Normal regeneration of the epidermis after injury for healing of
wounds requires mitosis and migration of the epidermal cells from
residual epidermal appendages within the wound as well as from the
intact epithelium surrounding the injury. Acceleration of epidermal
regeneration may be enhanced by various growth factors. Thus, growth
factors may be used in combination with an antioxidant preparation
to enhance epidermal repair and wound healing.
Zinc, the second most abundant trace metal in the human body and
present in all living cells and body secretions, plays a prominent
role in the reconstruction of the wound matrix. It is necessary
for cross-linking of collagen fibers in the skin repair process.
Although it probably plays a role in all stages of healing, zinc
concentrations increase at the margins of the wound during the formation
of granulation tissue, re-epithelialization and normalization periods.

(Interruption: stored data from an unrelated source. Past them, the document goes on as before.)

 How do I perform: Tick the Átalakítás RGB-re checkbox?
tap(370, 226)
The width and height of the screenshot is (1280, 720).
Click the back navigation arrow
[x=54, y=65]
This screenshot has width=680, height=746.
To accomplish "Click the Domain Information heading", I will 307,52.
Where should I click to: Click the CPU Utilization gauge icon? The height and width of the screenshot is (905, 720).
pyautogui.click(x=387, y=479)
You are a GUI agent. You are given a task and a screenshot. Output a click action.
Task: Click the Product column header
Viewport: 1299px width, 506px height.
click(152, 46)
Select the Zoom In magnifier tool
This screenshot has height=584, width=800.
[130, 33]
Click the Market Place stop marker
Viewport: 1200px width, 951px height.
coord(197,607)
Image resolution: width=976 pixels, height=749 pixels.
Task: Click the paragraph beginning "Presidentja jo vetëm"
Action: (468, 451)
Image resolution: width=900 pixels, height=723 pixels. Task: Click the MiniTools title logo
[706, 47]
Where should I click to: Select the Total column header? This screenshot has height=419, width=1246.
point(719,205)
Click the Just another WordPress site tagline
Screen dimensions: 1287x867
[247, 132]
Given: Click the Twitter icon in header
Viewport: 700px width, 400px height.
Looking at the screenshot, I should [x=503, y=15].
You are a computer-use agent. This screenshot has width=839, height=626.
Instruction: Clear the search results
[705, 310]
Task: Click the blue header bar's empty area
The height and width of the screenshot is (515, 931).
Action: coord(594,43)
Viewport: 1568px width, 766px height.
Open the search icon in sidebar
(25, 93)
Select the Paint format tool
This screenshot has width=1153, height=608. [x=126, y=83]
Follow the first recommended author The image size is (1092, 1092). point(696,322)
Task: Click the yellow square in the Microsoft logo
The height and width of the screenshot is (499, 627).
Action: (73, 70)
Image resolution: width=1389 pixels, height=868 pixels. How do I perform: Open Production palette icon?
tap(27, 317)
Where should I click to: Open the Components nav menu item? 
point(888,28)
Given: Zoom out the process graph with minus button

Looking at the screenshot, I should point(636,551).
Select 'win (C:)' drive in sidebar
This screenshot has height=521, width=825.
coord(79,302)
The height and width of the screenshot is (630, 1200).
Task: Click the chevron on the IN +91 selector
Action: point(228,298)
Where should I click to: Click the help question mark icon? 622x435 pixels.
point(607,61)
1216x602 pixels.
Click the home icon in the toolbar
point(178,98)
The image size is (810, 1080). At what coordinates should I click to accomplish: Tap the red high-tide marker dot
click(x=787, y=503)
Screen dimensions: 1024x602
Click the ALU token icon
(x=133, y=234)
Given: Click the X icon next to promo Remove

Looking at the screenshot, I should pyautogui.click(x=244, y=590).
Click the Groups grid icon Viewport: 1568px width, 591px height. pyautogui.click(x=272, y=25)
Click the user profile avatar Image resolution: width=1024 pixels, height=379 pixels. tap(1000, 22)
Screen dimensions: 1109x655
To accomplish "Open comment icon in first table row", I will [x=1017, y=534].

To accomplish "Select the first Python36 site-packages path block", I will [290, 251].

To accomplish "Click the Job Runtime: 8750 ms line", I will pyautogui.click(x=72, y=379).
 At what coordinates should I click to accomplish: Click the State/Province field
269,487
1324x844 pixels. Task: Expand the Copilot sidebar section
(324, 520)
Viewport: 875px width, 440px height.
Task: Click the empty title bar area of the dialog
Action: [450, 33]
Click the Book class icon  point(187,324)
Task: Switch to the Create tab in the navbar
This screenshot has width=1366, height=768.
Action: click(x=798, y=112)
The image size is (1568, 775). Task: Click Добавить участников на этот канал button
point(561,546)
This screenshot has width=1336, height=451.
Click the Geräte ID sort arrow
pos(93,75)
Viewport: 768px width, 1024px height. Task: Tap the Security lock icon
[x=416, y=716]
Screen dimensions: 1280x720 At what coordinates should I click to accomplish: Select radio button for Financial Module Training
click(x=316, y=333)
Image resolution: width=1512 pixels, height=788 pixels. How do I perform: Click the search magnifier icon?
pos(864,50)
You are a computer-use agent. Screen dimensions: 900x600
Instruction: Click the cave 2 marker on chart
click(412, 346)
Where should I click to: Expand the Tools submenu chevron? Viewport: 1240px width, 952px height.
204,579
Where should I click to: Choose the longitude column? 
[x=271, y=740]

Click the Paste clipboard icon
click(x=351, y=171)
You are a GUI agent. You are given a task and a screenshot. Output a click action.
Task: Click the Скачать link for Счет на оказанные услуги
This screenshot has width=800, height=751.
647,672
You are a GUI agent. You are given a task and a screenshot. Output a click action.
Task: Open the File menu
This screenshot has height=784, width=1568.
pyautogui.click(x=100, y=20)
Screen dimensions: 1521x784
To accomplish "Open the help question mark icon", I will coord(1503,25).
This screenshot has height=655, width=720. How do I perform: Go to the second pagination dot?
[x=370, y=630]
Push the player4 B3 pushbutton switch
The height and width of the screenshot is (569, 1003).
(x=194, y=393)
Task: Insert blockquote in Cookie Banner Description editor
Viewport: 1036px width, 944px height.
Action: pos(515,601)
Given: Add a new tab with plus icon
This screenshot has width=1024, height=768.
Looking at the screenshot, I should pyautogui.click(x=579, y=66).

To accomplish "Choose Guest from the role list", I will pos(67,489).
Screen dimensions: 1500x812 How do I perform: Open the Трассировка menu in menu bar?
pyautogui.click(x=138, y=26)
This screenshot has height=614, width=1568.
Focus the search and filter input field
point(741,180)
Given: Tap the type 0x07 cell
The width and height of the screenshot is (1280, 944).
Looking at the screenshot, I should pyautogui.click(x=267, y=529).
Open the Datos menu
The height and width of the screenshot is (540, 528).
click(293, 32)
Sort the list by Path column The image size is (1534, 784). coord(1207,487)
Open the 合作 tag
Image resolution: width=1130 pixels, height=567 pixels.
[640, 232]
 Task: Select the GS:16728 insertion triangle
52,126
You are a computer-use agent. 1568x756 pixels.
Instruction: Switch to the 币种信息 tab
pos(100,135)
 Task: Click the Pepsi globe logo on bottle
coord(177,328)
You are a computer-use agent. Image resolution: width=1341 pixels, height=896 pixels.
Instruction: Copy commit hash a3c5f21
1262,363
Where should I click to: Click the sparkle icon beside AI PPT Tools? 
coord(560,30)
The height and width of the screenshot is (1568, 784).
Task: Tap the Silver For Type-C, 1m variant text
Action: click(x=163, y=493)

In fact, the concentrations of zinc in the margins of the wound
during repair are 15-20% higher than in contiguous intact skin and
are provided from zinc in blood. Since zinc has been shown to be
of value in the skin healing process, the addition of zinc salts
to an antioxidant preparation will enhance the skin repair process.
In summary, the Thione Complex™ is based primarily on the
synergistic antioxidant combination of glutathione and selenium
(in the form of selenoamino acid). These antioxidants work together
to significantly diminish free radical damage and the accompanying
inflammatory reaction, thereby accelerating the healing of burns.
Additional benefits such as skin repair and wound healing could
be gained by combining these synergistic antioxidants with reparative
growth factors and/or zinc salts. The Thione Complex™ is available
for topical applications in creams, lotions and ointments.